Das Collegium musicum und das Musikwissenschaftliche Institut gedenken in Trauer und mit respektvollem Dank Professor Dr. Wilfried Fischer, der am 11. April 2023 im Alter von 84 Jahren verstarb.
Von 1966 bis 1972 leitete Fischer das Collegium musicum der Universität, und seit 1970 war er Tübingens achter Universitätsmusikdirektor, damit Vorgänger des jüngst ebenfalls verstorbenen Alexander Šumski. Mit dem Ruhestand von Carl Leonhardt 1952 war die Universitätsmusikdirektorenstelle – bisher in Personalunion für die praktische Musikpflege und die Musikgeschichte zuständig – in einen rein musikwissenschaftlichen Lehrstuhl umgewandelt worden, den Walter Gerstenberg übernahm. Das Collegium musicum vocale und instrumentale übernahmen einstweilen die Institutsassistenten Ulrich Siegele und Arnold Feil. Seit 1966 wirkte Fischer als Assistent am Tübinger Musikwissenschaftlichen Institut, schon damals mit der ausdrücklichen Verpflichtung neben den propädeutischen Übungen (Allgemeine Musiklehre, Instrumentenkunde, Satzlehre, Partiturspiel) die Leitung der Collegia musica zu übernehmen. 1970 entschloss sich der Senat, die Position des Universitätsmusikdirektors neu zu beleben und setzte Wilfried Fischer in Amt und Titel ein.
Fischer, geboren 1938 in Kiel, war für diese Aufgaben bestens gerüstet. Er hatte in Hamburg Schulmusik und Dirigieren sowie Musikwissenschaft und Germanistik studiert. Bei Georg von Dadelsen war er mit der Arbeit Möglichkeiten und Grenzen der Rekonstruktion verschollener Instrumentalkonzerte Johann Sebastian Bachs promoviert worden. Dirigiererfahrungen sammelte er als Assistent des legendären Direktors der Musikakademie an der Universität Jürgen Jürgens und als Leiter des Akademischen Kammerorchesters.

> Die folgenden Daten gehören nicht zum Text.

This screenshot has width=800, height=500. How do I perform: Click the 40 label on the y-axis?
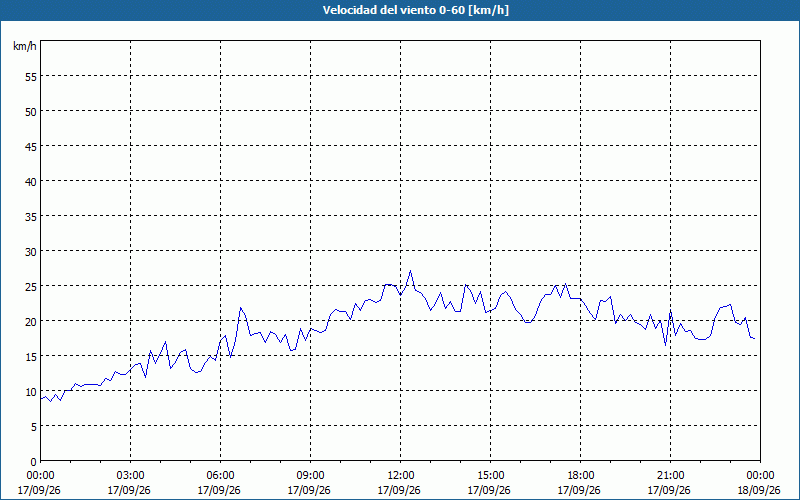31,182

Auch wenn Fischer nur wenige Jahre als Universitätsmusikdirektor wirkte, fällt die Liste der von ihm in Tübingen einstudierten großformalen Werke beeindruckend aus: Antonio Vivaldis „Magnificat“, Carl Heinrich Grauns „Te deum“ oder Jospeh Haydns „Jahreszeiten“, vielfach die Tübinger Institutshausgötter Bach und Mozart, dazu Modernes von Zoltan Kodály, Arnold Schönberg, Hans Werner Henze und Luigi Dallapiccola oder auch Raritäten wie Beethovens „Chorfantasie c-Moll op. 80“ (die jüngst bei der Rektoratsübergabe mit Michael Dan am Klavier erneut in Tübingen zur Aufführung kam). Mit Fischers Wirken verbindet sich zudem eine Novität: Erstmals nahm das Tübinger Collegium musicum Langspielplatten auf: Carl Philipp Emanuel Bachs „Auferstehung und Himmelfahrt Jesu“ (als Erstaufnahme) und Wolfgang Amadeus Mozarts „Davidde penitente“. Die beiden Klangkörper des Collegium musicum, Chor und Orchester, traten daneben eigenständig in Erscheinung, etwa bei der musikalischen Umrahmung von Universitätsveranstaltungen oder in Kirchenkonzerten.
1972 verließ Wilfried Fischer Tübingen. Er wirkte als Professor für Musikerziehung in Flensburg, Köln und zuletzt an der Universität Paderborn. Im Ruhestand zog Fischer zurück an den Fuß der Schwäbischen Alb. Er lebte in Mössingen und war weiterhin auch als Chorleiter aktiv. Auch am Tübinger Institut konnte man ihn gelegentlich noch erleben, so im Rahmen eines Gesprächskonzertes mit drei Universitätsmusikdirektoren im Rahmen der Ringvorlesung „Musik- und Kunstpraxis an Universitäten“ (2017) und zuletzt in einem Vortrag bei der Tagung „Bach bearbeitet“ zum Bachfest 2018.
Collegium musicum und Musikwissenschaftliches Institut werden das Andenken des Verstorbenen bewahren und ihm im kommenden Jahr zu seinem Todestag ein Gedenken ausrichten.